Tuesday, November 12, 2013

David Lewis on religion

I've been wanting to read more of David Lewis, and I recently learned via his entry on the Stanford Encyclopedia of Philosophy that he wrote a handful of essays on philosophy of religion, despite the fact that he didn't have a religious bone in his body. Here are links to them, courtesy of Andrew Bailey's Lewis page:

"Anselm and Actuality" (with a postscript from Lewis's Philosophical Papers, vol. 1)
"Evil for Freedom's Sake"
"Do We Believe in Penal Substitution?"
"Divine Evil"

The only one I've read so far, and only part of it at that, is "Divine Evil". Thus far I am underwhelmed and disappointed. Lewis first states his support of the logical problem of evil, something most philosophers have rejected since Plantinga wrang it through the wringer about four decades ago (contemporary arguments tend to be probabilistic arguments from evil). Then he goes on to say he won't be addressing the philosophically sophisticated concepts of God but the simple concept as held by the common religious practitioner. In other words he is self-consciously attacking a straw man. The simplistic concept of God that he addresses is that God sends people to hell for not guessing correctly as to which religion is correct, if any. But I very much doubt that even a simple-minded Christian would agree with this picture. Part of the concept of God in Judaism and Christianity -- in both the simplistic and sophisticated pictures -- is that God is just.

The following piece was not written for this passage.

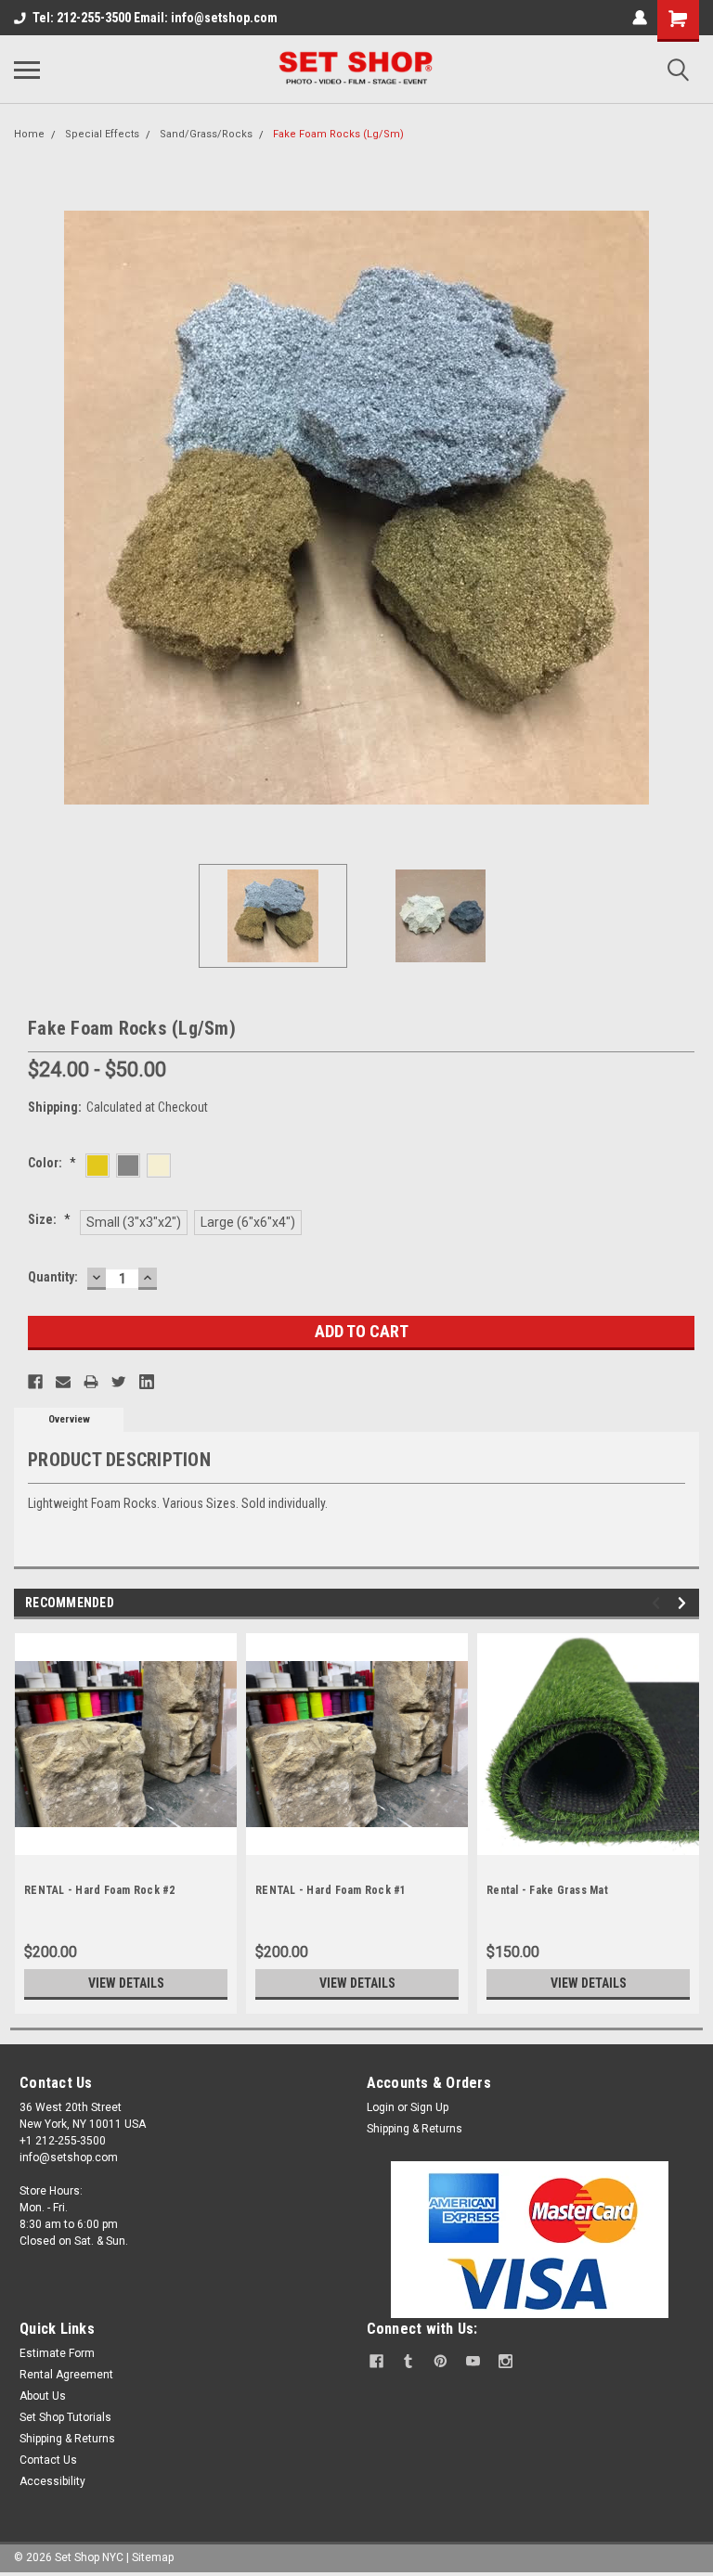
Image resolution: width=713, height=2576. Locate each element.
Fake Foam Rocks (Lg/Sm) (338, 134)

He wouldn't send people to hell for failing to respond properly to an alternative he never really presents to them. Pascal wrote that God has given evidence which is sufficiently clear to convince those whose hearts and minds are open to him, but which is sufficiently vague so as not to compel those whose hearts and minds are closed to him. With all due respect to Lewis, I think he fell in the latter camp.

1 comment:

Gyan said...

Philosophers, I find, put the matter very badly. The salvation is not primarily the question of belief but of fitness. Are you the kind of person that would fit in heaven?